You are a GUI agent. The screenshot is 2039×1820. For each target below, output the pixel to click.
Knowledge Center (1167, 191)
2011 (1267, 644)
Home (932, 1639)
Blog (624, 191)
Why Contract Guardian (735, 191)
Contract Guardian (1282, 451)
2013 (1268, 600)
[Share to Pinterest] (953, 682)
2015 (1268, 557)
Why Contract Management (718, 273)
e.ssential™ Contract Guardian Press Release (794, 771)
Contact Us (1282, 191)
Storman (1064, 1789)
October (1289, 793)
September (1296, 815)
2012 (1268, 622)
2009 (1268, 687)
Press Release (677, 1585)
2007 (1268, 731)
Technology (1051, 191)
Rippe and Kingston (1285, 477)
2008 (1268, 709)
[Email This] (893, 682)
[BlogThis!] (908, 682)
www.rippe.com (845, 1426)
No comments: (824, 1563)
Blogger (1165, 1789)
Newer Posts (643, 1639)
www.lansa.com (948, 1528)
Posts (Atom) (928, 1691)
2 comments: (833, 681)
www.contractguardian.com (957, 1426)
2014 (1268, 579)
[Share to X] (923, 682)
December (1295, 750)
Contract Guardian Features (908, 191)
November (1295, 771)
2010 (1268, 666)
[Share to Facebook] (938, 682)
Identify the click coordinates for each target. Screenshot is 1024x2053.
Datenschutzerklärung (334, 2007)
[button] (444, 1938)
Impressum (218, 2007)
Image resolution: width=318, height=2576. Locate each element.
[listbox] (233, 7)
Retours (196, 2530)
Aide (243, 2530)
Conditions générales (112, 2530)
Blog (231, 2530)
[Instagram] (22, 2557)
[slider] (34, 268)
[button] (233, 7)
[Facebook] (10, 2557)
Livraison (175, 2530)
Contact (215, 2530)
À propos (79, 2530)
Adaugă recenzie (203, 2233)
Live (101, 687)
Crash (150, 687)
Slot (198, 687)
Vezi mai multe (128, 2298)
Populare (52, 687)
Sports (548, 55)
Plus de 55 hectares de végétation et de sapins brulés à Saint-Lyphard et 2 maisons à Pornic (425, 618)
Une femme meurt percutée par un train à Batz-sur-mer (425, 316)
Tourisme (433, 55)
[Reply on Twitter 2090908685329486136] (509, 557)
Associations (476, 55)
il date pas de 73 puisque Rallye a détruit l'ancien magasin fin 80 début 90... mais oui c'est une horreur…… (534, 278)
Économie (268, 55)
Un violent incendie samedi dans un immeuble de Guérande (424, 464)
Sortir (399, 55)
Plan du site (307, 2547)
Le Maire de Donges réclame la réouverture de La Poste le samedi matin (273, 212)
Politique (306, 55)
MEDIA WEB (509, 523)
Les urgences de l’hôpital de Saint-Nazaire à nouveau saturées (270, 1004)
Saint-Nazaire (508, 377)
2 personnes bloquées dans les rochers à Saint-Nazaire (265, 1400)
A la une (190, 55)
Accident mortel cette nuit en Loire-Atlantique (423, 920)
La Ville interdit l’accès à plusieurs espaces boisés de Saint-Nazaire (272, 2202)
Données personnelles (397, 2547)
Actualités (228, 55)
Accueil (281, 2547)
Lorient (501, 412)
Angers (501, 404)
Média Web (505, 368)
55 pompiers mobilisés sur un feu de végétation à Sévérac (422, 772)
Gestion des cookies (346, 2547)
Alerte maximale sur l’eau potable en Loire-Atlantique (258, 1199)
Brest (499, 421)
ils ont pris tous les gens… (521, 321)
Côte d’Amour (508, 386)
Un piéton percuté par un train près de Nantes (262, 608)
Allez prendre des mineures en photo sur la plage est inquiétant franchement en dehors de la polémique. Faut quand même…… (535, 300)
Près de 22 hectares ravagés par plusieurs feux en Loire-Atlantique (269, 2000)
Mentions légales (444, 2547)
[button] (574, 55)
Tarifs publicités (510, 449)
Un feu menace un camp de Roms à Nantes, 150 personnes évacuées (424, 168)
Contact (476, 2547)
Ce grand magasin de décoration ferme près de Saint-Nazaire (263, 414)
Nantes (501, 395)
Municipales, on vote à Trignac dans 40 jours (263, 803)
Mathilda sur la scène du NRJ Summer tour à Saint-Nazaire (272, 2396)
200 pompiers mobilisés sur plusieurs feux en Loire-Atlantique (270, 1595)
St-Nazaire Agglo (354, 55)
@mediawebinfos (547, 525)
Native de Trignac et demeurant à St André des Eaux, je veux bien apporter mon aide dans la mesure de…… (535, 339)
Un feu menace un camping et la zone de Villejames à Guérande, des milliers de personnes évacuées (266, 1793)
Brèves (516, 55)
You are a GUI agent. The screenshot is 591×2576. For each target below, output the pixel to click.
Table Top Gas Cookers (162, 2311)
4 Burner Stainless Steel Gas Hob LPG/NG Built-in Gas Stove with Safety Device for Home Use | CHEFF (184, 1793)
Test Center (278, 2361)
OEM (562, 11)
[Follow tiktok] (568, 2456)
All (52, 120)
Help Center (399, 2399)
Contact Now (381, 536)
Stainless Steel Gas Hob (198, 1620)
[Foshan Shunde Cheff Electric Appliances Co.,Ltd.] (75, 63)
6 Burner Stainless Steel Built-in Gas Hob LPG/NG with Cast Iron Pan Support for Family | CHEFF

──────────────────────────────

What is required:
Set down, exactly as they stand above, the lines starting with the line with "www.contractguardian.com (957, 1426)" and going on through the line with "Actualités (228, 55)", and no others.

Output:
www.contractguardian.com (957, 1426)
2014 (1268, 579)
[Share to X] (923, 682)
December (1295, 750)
Contract Guardian Features (908, 191)
November (1295, 771)
2010 (1268, 666)
[Share to Facebook] (938, 682)
Identify the click coordinates for each target. Screenshot is 1024x2053.
Datenschutzerklärung (334, 2007)
[button] (444, 1938)
Impressum (218, 2007)
Image resolution: width=318, height=2576. Locate each element.
[listbox] (233, 7)
Retours (196, 2530)
Aide (243, 2530)
Conditions générales (112, 2530)
Blog (231, 2530)
[Instagram] (22, 2557)
[slider] (34, 268)
[button] (233, 7)
[Facebook] (10, 2557)
Livraison (175, 2530)
Contact (215, 2530)
À propos (79, 2530)
Adaugă recenzie (203, 2233)
Live (101, 687)
Crash (150, 687)
Slot (198, 687)
Vezi mai multe (128, 2298)
Populare (52, 687)
Sports (548, 55)
Plus de 55 hectares de végétation et de sapins brulés à Saint-Lyphard et 2 maisons à Pornic (425, 618)
Une femme meurt percutée par un train à Batz-sur-mer (425, 316)
Tourisme (433, 55)
[Reply on Twitter 2090908685329486136] (509, 557)
Associations (476, 55)
il date pas de 73 puisque Rallye a détruit l'ancien magasin fin 80 début 90... mais oui c'est une horreur…… (534, 278)
Économie (268, 55)
Un violent incendie samedi dans un immeuble de Guérande (424, 464)
Sortir (399, 55)
Plan du site (307, 2547)
Le Maire de Donges réclame la réouverture de La Poste le samedi matin (273, 212)
Politique (306, 55)
MEDIA WEB (509, 523)
Les urgences de l’hôpital de Saint-Nazaire à nouveau saturées (270, 1004)
Saint-Nazaire (508, 377)
2 personnes bloquées dans les rochers à Saint-Nazaire (265, 1400)
A la une (190, 55)
Accident mortel cette nuit en Loire-Atlantique (423, 920)
La Ville interdit l’accès à plusieurs espaces boisés de Saint-Nazaire (272, 2202)
Données personnelles (397, 2547)
Actualités (228, 55)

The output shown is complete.